When somebody asks you to do something you have never done, the risk of failure or mediocrity or being trite is very high. That is so necessary; as successful artists, a lot of people don’t take chances anymore because they are in a safe zone.

Shirin—You couldn’t forget this piece.

RoseLee—The next one was Adam Pendleton. I had never met him. I had only seen these simple paintings with poetry, and went to a reading in a small gallery. I said, “I am going to commission you. What do you want to do? Be ambitious.” Holland Cotter wrote in The New York Times that he was crying, people were so moved by his piece. It was a 30-person gospel choir. The text was an elaborate text on language poets from the 60s and 70s, Larry Kramer texts on the politics of AIDS. He had Jason Moran, a fantastic jazz pianist. It only came together at the last minute. It was a game changer.

Shirin—Each one has a different story. In all my work there is always the individual versus the community—for me space is very important. That is a key thing: always having an examination of what happens to the individual in these spaces, not only on the sociopolitical level, but also on the more existential level.

RoseLee—The right space really enhances and is the frame that makes you pay attention. It stops time and you really look at this artist’s work. You come out and you won’t forget it. I started Performa to stop time because we all race through Chelsea and never see anything in full. I wanted us to be really present with the work.

Shirin—Last year I was part of the Holland Festival, where I worked with the Dutch National Ballet to stage something. There were so many people talking about Performa, all wanting to do something with you. I am amazed how many, and how much, people know about Performa internationally. And how many people find they don’t really have the right outlet to do what they want to do. But the way Perfoma does their programing, they do major big things all the way down to small things and everything in between and at different types of locations. It is so attractive to many artists, because there aren’t many opportunities like that.

RoseLee—Well, Performa is the only international biennial in New York and the only one that is deeply international from the beginning. In 2004 there was such constant conversation around money and the market place. The first thing I did—which tells you everything about what I was thinking at the time—was create a series at NYU, where I had been teaching for 30 years, called “Not for Sale.” I felt it was time to get back to the artist’s voice and not just what the curators were saying. The first two years we were in my house having board meetings. Actually we started moving people to my daughter’s bedroom. And here we were and the board [of Performa] said, “We think you should wait another year and raise money.” I said, “With all due respect, no. You don’t raise money by talking about it; you have to do something.” We put that first Performa together in five weeks.

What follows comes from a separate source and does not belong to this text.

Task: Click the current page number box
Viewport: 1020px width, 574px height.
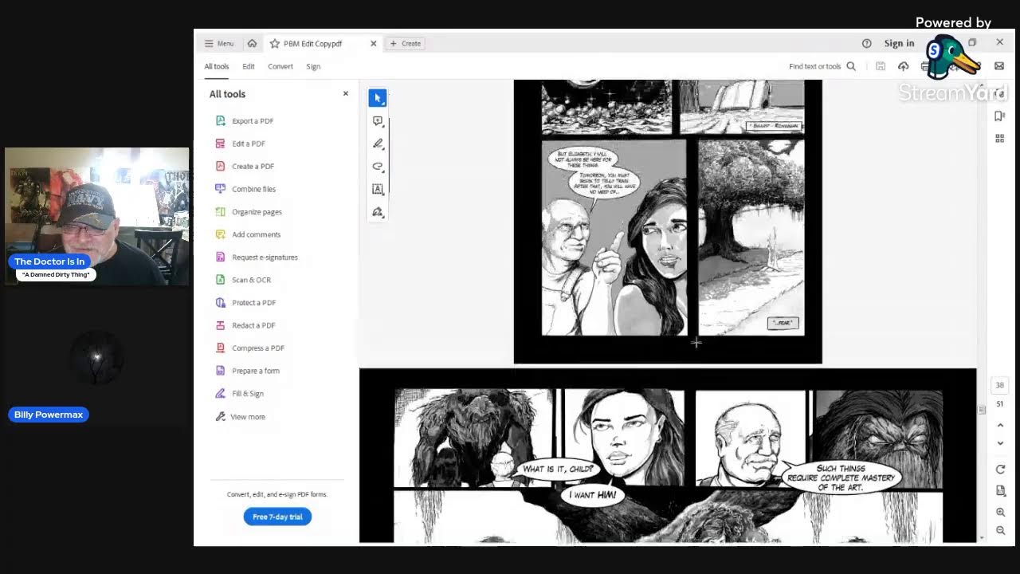Action: 999,385

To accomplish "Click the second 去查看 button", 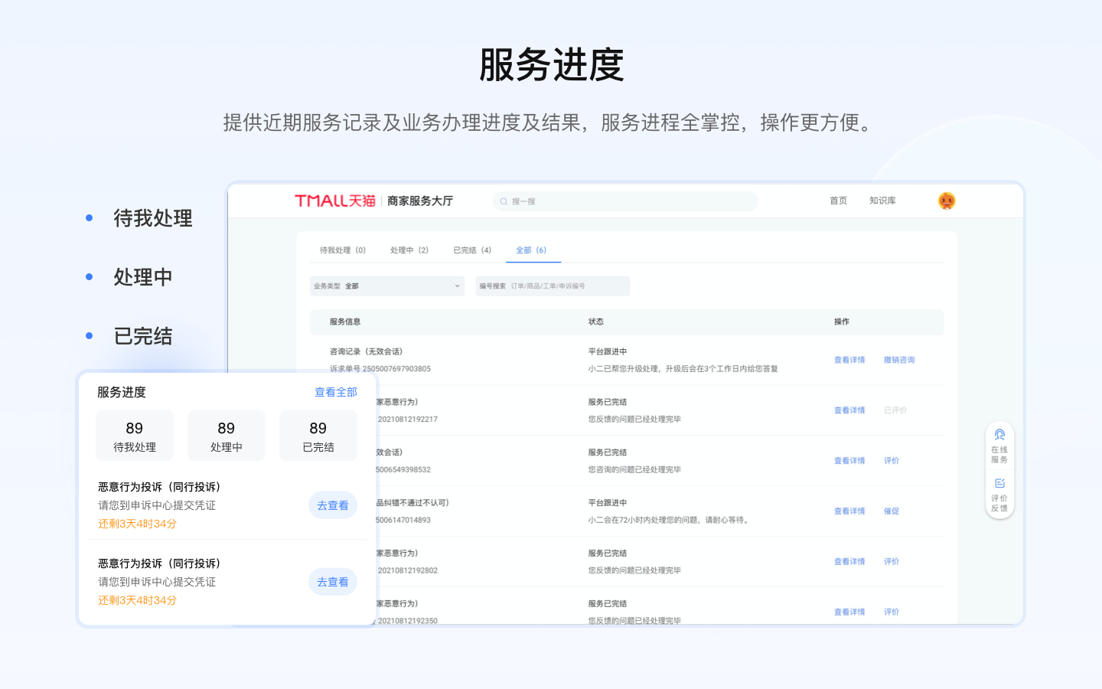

Shirin—I was here in New York in the 80s, it was so alive and then the East Village exploded, and we had people from dance, music, arts, and they all collaborated. Then came the market and everything became so sterile. We lost that sense of community and people coming together the way it used to be. [Now,] people are in their studios working and becoming rich artists and buying houses. And that is it. Money rules. When Perfoma arrived, it filled this vacuum, this need that people had to feel like they are part of something interdisciplinary. When Performa happens, the artists are in the audience, the dealers are in the audience, the curators, the critics, the students, and there really is a sense of community and a number of different layers. I think Perfoma is really necessary, now more than ever.